- _Exercise description_
Within the lines below, the span from the line with "Where should I" to the line with "Open Diagnose and solve problems", both ends included, is to be reproduced exactly, with pictures omitted.

- _Data extracts_
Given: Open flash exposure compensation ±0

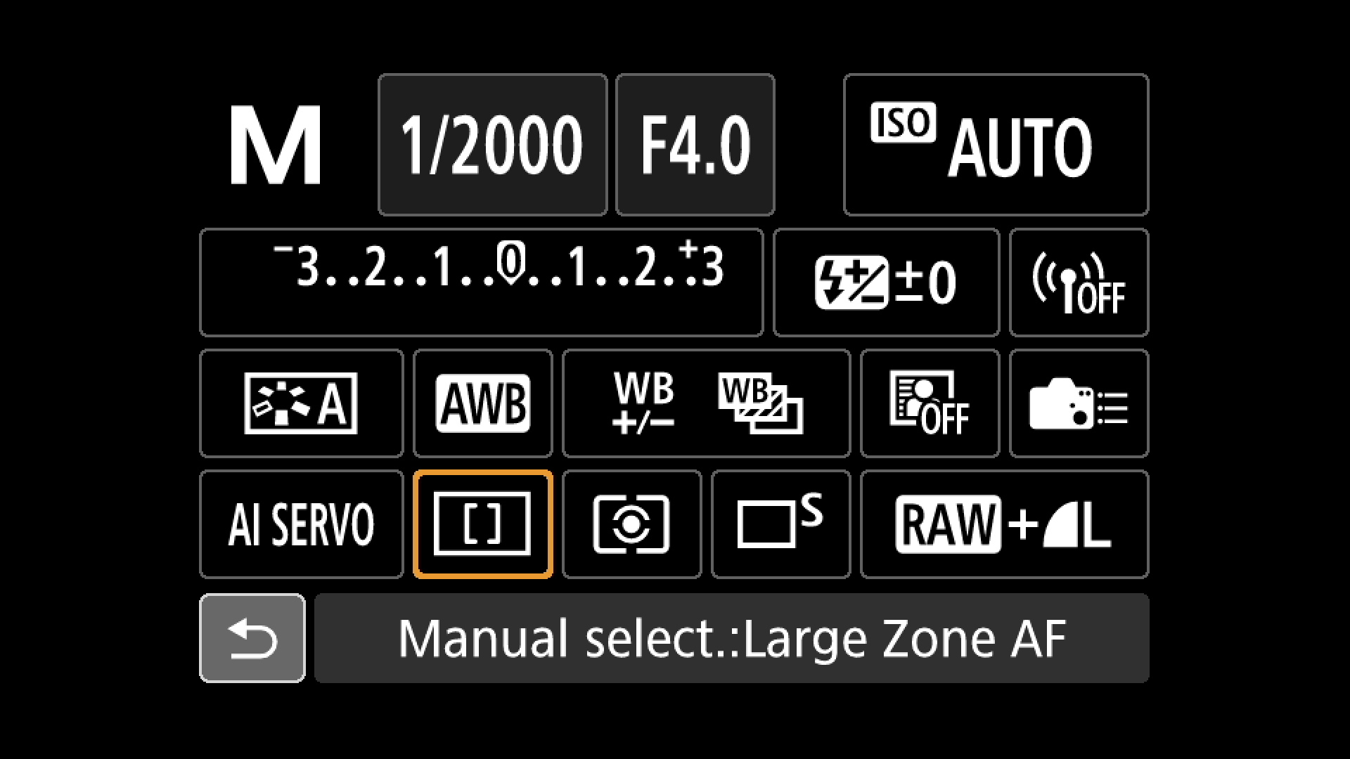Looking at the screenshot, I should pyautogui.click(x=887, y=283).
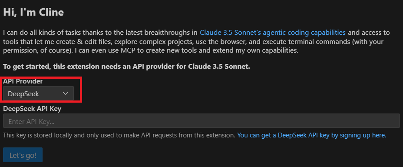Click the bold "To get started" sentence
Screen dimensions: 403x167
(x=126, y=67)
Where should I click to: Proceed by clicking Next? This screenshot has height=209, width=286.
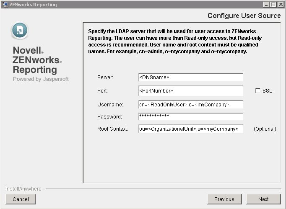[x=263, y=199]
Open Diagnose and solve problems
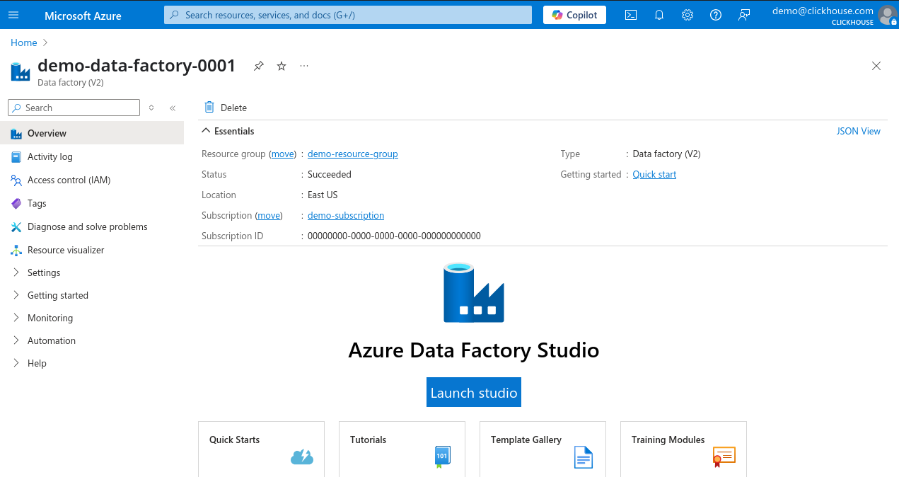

---

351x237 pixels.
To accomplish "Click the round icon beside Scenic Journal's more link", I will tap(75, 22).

- _Problem solution_
Where should I click to: Proceed by clicking Next? This screenshot has height=209, width=286.
[x=263, y=199]
Open Diagnose and solve problems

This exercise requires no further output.